Could you filter the records below and return each line that holds "Open"?

BEGIN TASK INPUT

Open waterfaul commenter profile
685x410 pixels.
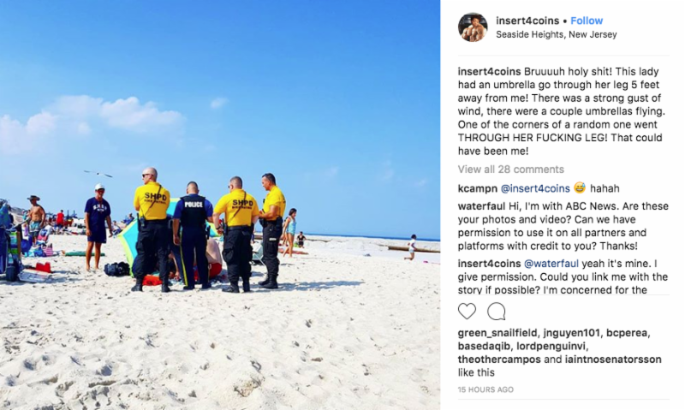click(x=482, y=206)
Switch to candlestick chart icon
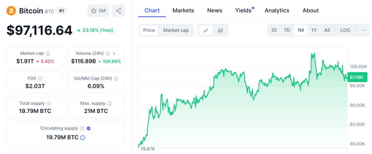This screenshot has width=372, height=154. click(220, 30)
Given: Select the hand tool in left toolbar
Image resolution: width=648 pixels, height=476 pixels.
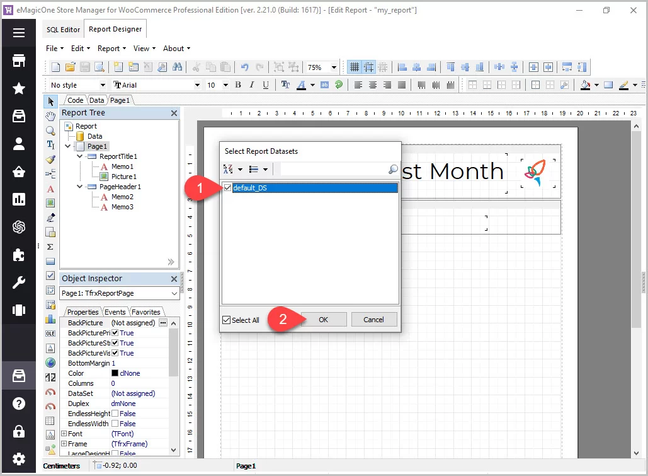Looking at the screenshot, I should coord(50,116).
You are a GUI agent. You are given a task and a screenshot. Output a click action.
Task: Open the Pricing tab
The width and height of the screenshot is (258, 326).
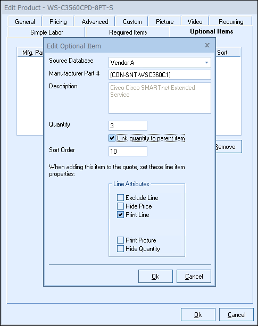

END TASK INPUT

# YOUR RESPONSE
Open waterfaul commenter profile
Task: Open the Pricing tab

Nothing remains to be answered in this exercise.